Problema planteado: Reescribe las líneas siguientes sustituyendo "Where should I click to" por "Where do I click to" y deja todo lo demás igual.

Líneas del ejercicio:

-=-=-=-=-

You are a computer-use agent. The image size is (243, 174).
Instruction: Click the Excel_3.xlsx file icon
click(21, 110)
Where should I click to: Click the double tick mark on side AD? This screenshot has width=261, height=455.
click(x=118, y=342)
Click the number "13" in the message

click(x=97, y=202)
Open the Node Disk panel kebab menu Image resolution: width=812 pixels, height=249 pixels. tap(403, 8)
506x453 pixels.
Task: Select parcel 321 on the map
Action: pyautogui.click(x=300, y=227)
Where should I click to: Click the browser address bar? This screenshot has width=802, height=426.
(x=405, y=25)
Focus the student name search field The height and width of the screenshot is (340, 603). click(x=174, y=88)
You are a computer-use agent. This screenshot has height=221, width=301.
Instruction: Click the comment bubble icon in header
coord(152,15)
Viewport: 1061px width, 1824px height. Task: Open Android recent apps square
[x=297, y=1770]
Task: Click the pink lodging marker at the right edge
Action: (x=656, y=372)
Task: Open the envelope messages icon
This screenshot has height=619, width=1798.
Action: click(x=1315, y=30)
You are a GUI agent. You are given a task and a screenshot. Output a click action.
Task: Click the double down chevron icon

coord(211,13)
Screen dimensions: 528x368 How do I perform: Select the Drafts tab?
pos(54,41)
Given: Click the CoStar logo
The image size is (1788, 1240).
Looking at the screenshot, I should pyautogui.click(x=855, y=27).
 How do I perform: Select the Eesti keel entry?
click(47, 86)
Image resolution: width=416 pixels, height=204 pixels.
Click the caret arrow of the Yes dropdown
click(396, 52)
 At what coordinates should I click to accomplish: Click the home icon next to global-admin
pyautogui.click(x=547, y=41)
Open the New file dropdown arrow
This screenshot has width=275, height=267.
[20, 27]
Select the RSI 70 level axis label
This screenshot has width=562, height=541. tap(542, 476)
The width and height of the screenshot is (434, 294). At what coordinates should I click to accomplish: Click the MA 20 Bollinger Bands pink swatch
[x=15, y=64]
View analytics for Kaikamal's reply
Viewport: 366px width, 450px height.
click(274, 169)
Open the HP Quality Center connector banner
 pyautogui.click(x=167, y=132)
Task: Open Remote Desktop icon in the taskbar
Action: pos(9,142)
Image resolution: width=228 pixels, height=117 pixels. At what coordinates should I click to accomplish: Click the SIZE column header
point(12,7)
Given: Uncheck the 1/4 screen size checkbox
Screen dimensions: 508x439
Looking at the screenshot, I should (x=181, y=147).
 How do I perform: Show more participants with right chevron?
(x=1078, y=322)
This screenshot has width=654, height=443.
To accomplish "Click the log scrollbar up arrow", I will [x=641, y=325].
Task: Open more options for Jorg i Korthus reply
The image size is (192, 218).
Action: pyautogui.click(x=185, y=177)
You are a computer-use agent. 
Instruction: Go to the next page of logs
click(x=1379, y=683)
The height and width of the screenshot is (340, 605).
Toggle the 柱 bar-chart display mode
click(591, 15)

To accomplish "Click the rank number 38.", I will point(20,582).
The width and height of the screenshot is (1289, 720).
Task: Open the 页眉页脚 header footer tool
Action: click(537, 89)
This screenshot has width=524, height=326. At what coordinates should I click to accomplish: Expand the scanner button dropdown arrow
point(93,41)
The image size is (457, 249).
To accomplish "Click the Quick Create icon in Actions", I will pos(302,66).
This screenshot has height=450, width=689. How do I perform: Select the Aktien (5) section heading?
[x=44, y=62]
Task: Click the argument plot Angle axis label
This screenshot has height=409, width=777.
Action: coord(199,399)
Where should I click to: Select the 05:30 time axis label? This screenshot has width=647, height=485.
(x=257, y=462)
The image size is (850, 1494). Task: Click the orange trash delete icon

-=-=-=-=-

Respuesta:
You are a computer-use agent. The image size is (243, 174).
Instruction: Click the Excel_3.xlsx file icon
click(21, 110)
Where do I click to: Click the double tick mark on side AD? This screenshot has width=261, height=455.
click(x=118, y=342)
Click the number "13" in the message

click(x=97, y=202)
Open the Node Disk panel kebab menu Image resolution: width=812 pixels, height=249 pixels. tap(403, 8)
506x453 pixels.
Task: Select parcel 321 on the map
Action: pyautogui.click(x=300, y=227)
Where do I click to: Click the browser address bar? This screenshot has width=802, height=426.
(x=405, y=25)
Focus the student name search field The height and width of the screenshot is (340, 603). click(x=174, y=88)
You are a computer-use agent. This screenshot has height=221, width=301.
Instruction: Click the comment bubble icon in header
coord(152,15)
Viewport: 1061px width, 1824px height. Task: Open Android recent apps square
[x=297, y=1770]
Task: Click the pink lodging marker at the right edge
Action: (x=656, y=372)
Task: Open the envelope messages icon
This screenshot has height=619, width=1798.
Action: click(x=1315, y=30)
You are a GUI agent. You are given a task and a screenshot. Output a click action.
Task: Click the double down chevron icon

coord(211,13)
Screen dimensions: 528x368 How do I perform: Select the Drafts tab?
pos(54,41)
Given: Click the CoStar logo
The image size is (1788, 1240).
Looking at the screenshot, I should pyautogui.click(x=855, y=27).
 How do I perform: Select the Eesti keel entry?
click(47, 86)
Image resolution: width=416 pixels, height=204 pixels.
Click the caret arrow of the Yes dropdown
click(396, 52)
 At what coordinates should I click to accomplish: Click the home icon next to global-admin
pyautogui.click(x=547, y=41)
Open the New file dropdown arrow
This screenshot has width=275, height=267.
[20, 27]
Select the RSI 70 level axis label
This screenshot has width=562, height=541. tap(542, 476)
The width and height of the screenshot is (434, 294). At what coordinates should I click to accomplish: Click the MA 20 Bollinger Bands pink swatch
[x=15, y=64]
View analytics for Kaikamal's reply
Viewport: 366px width, 450px height.
click(274, 169)
Open the HP Quality Center connector banner
 pyautogui.click(x=167, y=132)
Task: Open Remote Desktop icon in the taskbar
Action: pos(9,142)
Image resolution: width=228 pixels, height=117 pixels. At what coordinates should I click to accomplish: Click the SIZE column header
point(12,7)
Given: Uncheck the 1/4 screen size checkbox
Screen dimensions: 508x439
Looking at the screenshot, I should (x=181, y=147).
 How do I perform: Show more participants with right chevron?
(x=1078, y=322)
This screenshot has width=654, height=443.
To accomplish "Click the log scrollbar up arrow", I will [x=641, y=325].
Task: Open more options for Jorg i Korthus reply
The image size is (192, 218).
Action: pyautogui.click(x=185, y=177)
You are a computer-use agent. 
Instruction: Go to the next page of logs
click(x=1379, y=683)
The height and width of the screenshot is (340, 605).
Toggle the 柱 bar-chart display mode
click(591, 15)

To accomplish "Click the rank number 38.", I will point(20,582).
The width and height of the screenshot is (1289, 720).
Task: Open the 页眉页脚 header footer tool
Action: click(537, 89)
This screenshot has width=524, height=326. At what coordinates should I click to accomplish: Expand the scanner button dropdown arrow
point(93,41)
The image size is (457, 249).
To accomplish "Click the Quick Create icon in Actions", I will pos(302,66).
This screenshot has height=450, width=689. How do I perform: Select the Aktien (5) section heading?
[x=44, y=62]
Task: Click the argument plot Angle axis label
This screenshot has height=409, width=777.
Action: coord(199,399)
Where do I click to: Select the 05:30 time axis label? This screenshot has width=647, height=485.
(x=257, y=462)
The image size is (850, 1494). Task: Click the orange trash delete icon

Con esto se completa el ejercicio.